[Items from a dataset]
++++++++++++++++++++

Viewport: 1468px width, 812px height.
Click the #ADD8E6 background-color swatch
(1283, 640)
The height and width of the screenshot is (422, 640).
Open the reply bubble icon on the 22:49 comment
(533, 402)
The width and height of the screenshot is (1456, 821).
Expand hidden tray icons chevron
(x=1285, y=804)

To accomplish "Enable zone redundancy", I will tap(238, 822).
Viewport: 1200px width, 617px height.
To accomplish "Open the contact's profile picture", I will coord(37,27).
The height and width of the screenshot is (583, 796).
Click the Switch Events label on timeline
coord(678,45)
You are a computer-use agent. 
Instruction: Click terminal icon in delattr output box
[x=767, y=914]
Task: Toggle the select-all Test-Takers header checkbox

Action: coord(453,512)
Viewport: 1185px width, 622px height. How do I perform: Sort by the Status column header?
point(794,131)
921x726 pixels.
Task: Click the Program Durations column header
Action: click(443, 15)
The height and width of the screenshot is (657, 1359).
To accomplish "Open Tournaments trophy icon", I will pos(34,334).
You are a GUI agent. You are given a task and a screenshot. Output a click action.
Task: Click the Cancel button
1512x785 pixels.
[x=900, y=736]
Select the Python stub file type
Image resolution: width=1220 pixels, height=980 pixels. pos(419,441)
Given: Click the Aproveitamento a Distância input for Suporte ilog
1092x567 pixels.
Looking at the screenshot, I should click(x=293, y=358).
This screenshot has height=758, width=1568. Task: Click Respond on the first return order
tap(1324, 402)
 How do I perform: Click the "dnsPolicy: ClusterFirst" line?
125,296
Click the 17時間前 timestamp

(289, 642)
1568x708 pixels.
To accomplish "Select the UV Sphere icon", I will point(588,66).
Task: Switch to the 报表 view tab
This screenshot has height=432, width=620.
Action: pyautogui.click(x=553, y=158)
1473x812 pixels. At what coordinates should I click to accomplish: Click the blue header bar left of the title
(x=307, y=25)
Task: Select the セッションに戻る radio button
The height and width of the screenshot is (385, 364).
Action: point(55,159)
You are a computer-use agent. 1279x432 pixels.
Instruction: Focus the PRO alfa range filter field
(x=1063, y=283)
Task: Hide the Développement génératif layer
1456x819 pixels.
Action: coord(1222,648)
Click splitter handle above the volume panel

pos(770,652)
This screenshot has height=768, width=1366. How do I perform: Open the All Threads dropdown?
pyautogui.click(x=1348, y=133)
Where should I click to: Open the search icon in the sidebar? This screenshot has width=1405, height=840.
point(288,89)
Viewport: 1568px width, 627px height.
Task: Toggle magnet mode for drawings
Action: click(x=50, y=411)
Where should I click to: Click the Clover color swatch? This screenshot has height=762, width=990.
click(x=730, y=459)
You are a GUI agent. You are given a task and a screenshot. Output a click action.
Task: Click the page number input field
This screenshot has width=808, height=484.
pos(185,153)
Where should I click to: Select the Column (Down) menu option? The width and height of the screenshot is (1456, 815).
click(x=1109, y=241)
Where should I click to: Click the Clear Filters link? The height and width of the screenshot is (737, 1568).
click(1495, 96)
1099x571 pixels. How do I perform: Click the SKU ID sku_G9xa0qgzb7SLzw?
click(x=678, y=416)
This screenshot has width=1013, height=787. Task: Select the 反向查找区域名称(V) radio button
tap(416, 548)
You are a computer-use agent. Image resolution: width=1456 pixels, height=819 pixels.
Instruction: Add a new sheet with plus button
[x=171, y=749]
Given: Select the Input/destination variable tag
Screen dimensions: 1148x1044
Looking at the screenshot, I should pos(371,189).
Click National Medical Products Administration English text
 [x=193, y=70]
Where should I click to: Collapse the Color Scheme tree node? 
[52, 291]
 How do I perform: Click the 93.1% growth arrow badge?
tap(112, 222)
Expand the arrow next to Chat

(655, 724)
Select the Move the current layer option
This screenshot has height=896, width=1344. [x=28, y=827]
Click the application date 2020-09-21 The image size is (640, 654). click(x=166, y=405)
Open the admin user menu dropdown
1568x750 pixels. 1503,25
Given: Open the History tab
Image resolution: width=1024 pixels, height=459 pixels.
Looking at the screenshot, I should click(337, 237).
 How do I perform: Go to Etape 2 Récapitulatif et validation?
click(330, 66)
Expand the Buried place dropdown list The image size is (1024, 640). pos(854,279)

++++++++++++++++++++

WHAT YOU SHOULD DO:
Retype all of the lines above exactly as they appear.

RESPONSE TO THE TASK:
Viewport: 1468px width, 812px height.
Click the #ADD8E6 background-color swatch
(1283, 640)
The height and width of the screenshot is (422, 640).
Open the reply bubble icon on the 22:49 comment
(533, 402)
The width and height of the screenshot is (1456, 821).
Expand hidden tray icons chevron
(x=1285, y=804)

To accomplish "Enable zone redundancy", I will tap(238, 822).
Viewport: 1200px width, 617px height.
To accomplish "Open the contact's profile picture", I will coord(37,27).
The height and width of the screenshot is (583, 796).
Click the Switch Events label on timeline
coord(678,45)
You are a computer-use agent. 
Instruction: Click terminal icon in delattr output box
[x=767, y=914]
Task: Toggle the select-all Test-Takers header checkbox

Action: coord(453,512)
Viewport: 1185px width, 622px height. How do I perform: Sort by the Status column header?
point(794,131)
921x726 pixels.
Task: Click the Program Durations column header
Action: click(443, 15)
The height and width of the screenshot is (657, 1359).
To accomplish "Open Tournaments trophy icon", I will pos(34,334).
You are a GUI agent. You are given a task and a screenshot. Output a click action.
Task: Click the Cancel button
1512x785 pixels.
[x=900, y=736]
Select the Python stub file type
Image resolution: width=1220 pixels, height=980 pixels. pos(419,441)
Given: Click the Aproveitamento a Distância input for Suporte ilog
1092x567 pixels.
Looking at the screenshot, I should click(x=293, y=358).
This screenshot has height=758, width=1568. Task: Click Respond on the first return order
tap(1324, 402)
 How do I perform: Click the "dnsPolicy: ClusterFirst" line?
125,296
Click the 17時間前 timestamp

(289, 642)
1568x708 pixels.
To accomplish "Select the UV Sphere icon", I will point(588,66).
Task: Switch to the 报表 view tab
This screenshot has height=432, width=620.
Action: pyautogui.click(x=553, y=158)
1473x812 pixels. At what coordinates should I click to accomplish: Click the blue header bar left of the title
(x=307, y=25)
Task: Select the セッションに戻る radio button
The height and width of the screenshot is (385, 364).
Action: point(55,159)
You are a computer-use agent. 1279x432 pixels.
Instruction: Focus the PRO alfa range filter field
(x=1063, y=283)
Task: Hide the Développement génératif layer
1456x819 pixels.
Action: coord(1222,648)
Click splitter handle above the volume panel

pos(770,652)
This screenshot has height=768, width=1366. How do I perform: Open the All Threads dropdown?
pyautogui.click(x=1348, y=133)
Where should I click to: Open the search icon in the sidebar? This screenshot has width=1405, height=840.
point(288,89)
Viewport: 1568px width, 627px height.
Task: Toggle magnet mode for drawings
Action: click(x=50, y=411)
Where should I click to: Click the Clover color swatch? This screenshot has height=762, width=990.
click(x=730, y=459)
You are a GUI agent. You are given a task and a screenshot. Output a click action.
Task: Click the page number input field
This screenshot has width=808, height=484.
pos(185,153)
Where should I click to: Select the Column (Down) menu option? The width and height of the screenshot is (1456, 815).
click(x=1109, y=241)
Where should I click to: Click the Clear Filters link? The height and width of the screenshot is (737, 1568).
click(1495, 96)
1099x571 pixels. How do I perform: Click the SKU ID sku_G9xa0qgzb7SLzw?
click(x=678, y=416)
This screenshot has width=1013, height=787. Task: Select the 反向查找区域名称(V) radio button
tap(416, 548)
You are a computer-use agent. Image resolution: width=1456 pixels, height=819 pixels.
Instruction: Add a new sheet with plus button
[x=171, y=749]
Given: Select the Input/destination variable tag
Screen dimensions: 1148x1044
Looking at the screenshot, I should pos(371,189).
Click National Medical Products Administration English text
 [x=193, y=70]
Where should I click to: Collapse the Color Scheme tree node? 
[52, 291]
 How do I perform: Click the 93.1% growth arrow badge?
tap(112, 222)
Expand the arrow next to Chat

(655, 724)
Select the Move the current layer option
This screenshot has height=896, width=1344. [x=28, y=827]
Click the application date 2020-09-21 The image size is (640, 654). click(x=166, y=405)
Open the admin user menu dropdown
1568x750 pixels. 1503,25
Given: Open the History tab
Image resolution: width=1024 pixels, height=459 pixels.
Looking at the screenshot, I should click(337, 237).
 How do I perform: Go to Etape 2 Récapitulatif et validation?
click(330, 66)
Expand the Buried place dropdown list The image size is (1024, 640). pos(854,279)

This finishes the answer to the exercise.